Washington was a no-frills person, and let it be known that “President of the United States” would be the title he and his successors would carry.

In our time, especially with the rise of the megachurch, there are in some places imperial pastors who are untouchable and deck themselves with lavish titles. They, as well as power-grabbing leaders in all spheres, understand the wiles of power but little about the biblical revelation concerning true authority:

  • Authority is granted from the higher to the lower; power is seized by the strongest
  • Authority is accountable to its transcendent source; power is accountable only to itself
  • Authority is sustained through loving relationship and service; power is sustained by raw strength
  • Authority leads through example and the free choice of those who are led; power controls through manipulation, intimidation, condemnation, domination.[1]

King Saul violated all these principles. During a strategic battle between Israel and the Philistines, Saul was at Gilgal, eagerly awaiting news of the outcome. Finally, his impatience took over. Saul arrogantly assumed that his position meant he could step into the office of Priest, which was occupied by Samuel. But Samuel was not present, and so Saul ordered the sacrifices. This hubristic presumptive action ultimately cost Saul his kingdom. (See 1 Samuel 13).

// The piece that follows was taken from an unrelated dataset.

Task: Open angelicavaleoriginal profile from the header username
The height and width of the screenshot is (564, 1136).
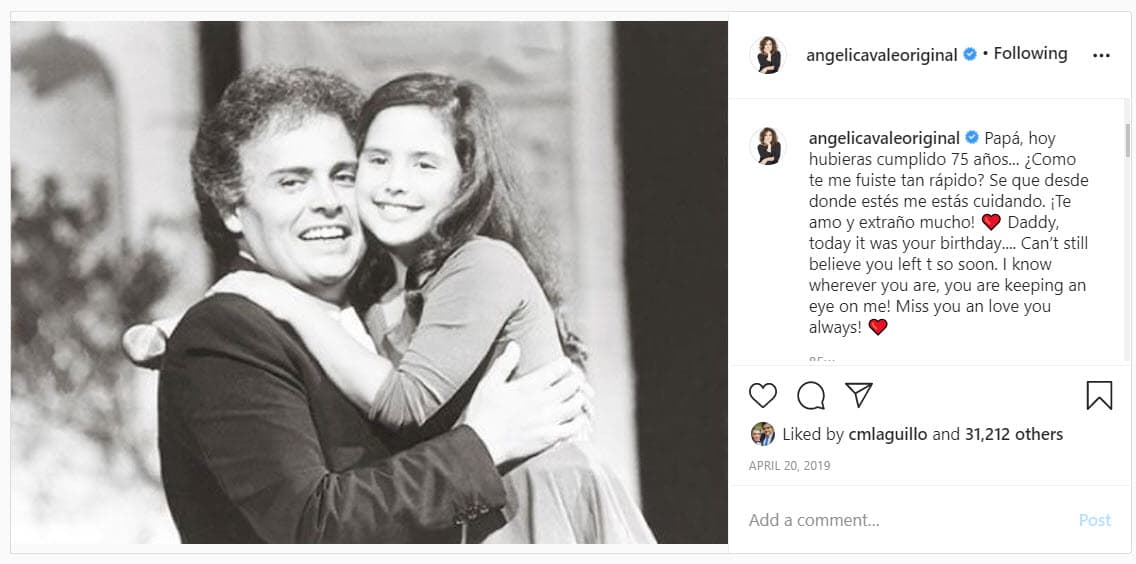Action: click(x=882, y=55)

Our times certainly call for strong, decisive leadership. But the men and women in those roles must understand the ominous lure of power in dangerous periods.

Like Calvin Coolidge.

Just six years before Coolidge came to the presidency communists seized power in Russia. Western leftists watched eagerly for the implementation of socialism in the hopes that Europe and the United States would embrace or be forced into acceptance of the philosophy. (That effort goes on now).

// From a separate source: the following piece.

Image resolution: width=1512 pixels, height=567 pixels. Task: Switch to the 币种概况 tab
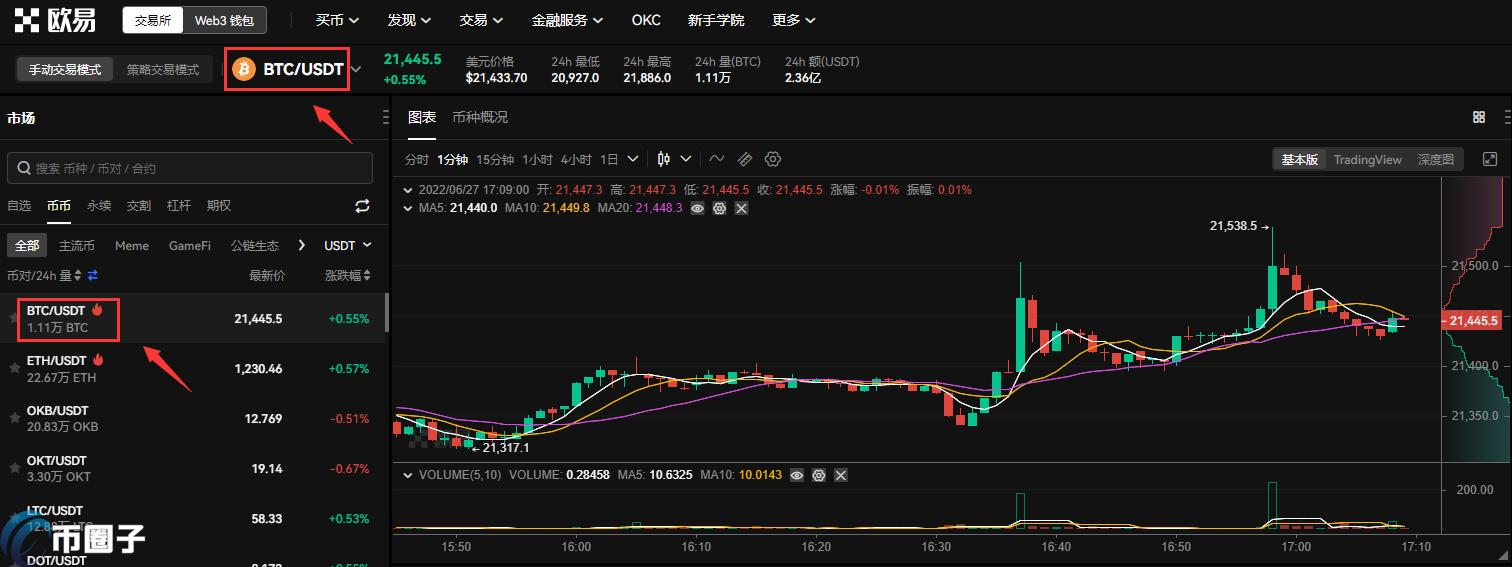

Coolidge saw through it all. As a U.S. senator prior to becoming vice president and then president, Coolidge was called upon to help settle a bitter strike. Even after the issues were settled, he was concerned by the “violence and cynicism” he had noted on the part of the strikers.

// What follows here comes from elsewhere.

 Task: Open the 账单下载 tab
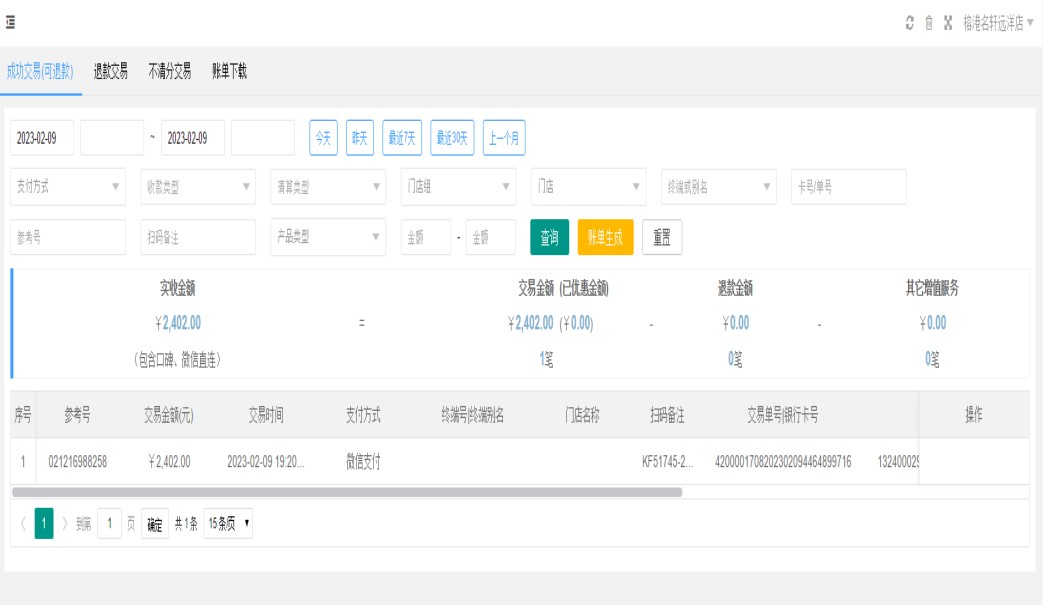tap(229, 71)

In fact, “silent Cal” was “exasperated.” He wrote his stepmother a letter expressing concerns sharply relevant for today: “The leaders [of the strike] are socialists and anarchists, and they do not want anybody to work for wages. The trouble is not with the amount of wages; it is a small attempt to destroy all authority, whether of any church or government.”[2]

Coolidge was one of those enigmatic presidents who appear at the right time at the right place for right reasons. It was possible for people like Coolidge to rise to the presidency because of the nation’s core worldview.

G.K. Chesterton, the 20th century British journalist and author, was asked, “What is America?”

He replied that America is a nation with the soul of a church … the only nation in the world that is founded on a creed … set forth with dogmatic and even theological lucidity in the Declaration of Independence. …  It certainly does condemn anarchism, and it does also by inference condemn atheism, since it clearly names the Creator as the ultimate authority from whom these equal rights are derived.[3]

Therefore, “powers” can only be exercised under proper authority, flowing from God to the people, and through them to the government they choose, all “under God.” This is a major shift in governing style that had dominated six thousand years of recorded history.

It is vital in times of intense crisis that we and our leaders not forget the kind of nation we are and have been at our best in the worst of times.

That will save us from the lure of power and its distortions.

[1] I am indebted to Dudley Hall, an insightful Bible teacher and dear friend, for the four categories of control employed by raw power listed here.

[2] Shlaes, 115-116.

[3] Raymond T. Bond (ed.), The Man Who Was Chesterton (Garden City, NY: Image Books, 1960), 125.

Wallace B. Henley’s fifty-year career has spanned newspaper journalism, government in both White House and Congress, the church, and academia. He is author or co-author of more than 20 books. He is a teaching pastor at Grace Church, the Woodlands, Texas.